- RECORDS FOR THIS EXERCISE
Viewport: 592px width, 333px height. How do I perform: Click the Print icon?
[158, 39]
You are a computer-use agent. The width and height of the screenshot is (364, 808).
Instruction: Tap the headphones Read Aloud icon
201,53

- GOAL OF THE EXERCISE
Shift each coordinate in the answers of the data above by -82, then write out all the lines again, requests included.

- ANSWER FOR THE TASK
Viewport: 592px width, 333px height. How do I perform: Click the Print icon?
[76, -43]
You are a computer-use agent. The width and height of the screenshot is (364, 808).
Instruction: Tap the headphones Read Aloud icon
119,-29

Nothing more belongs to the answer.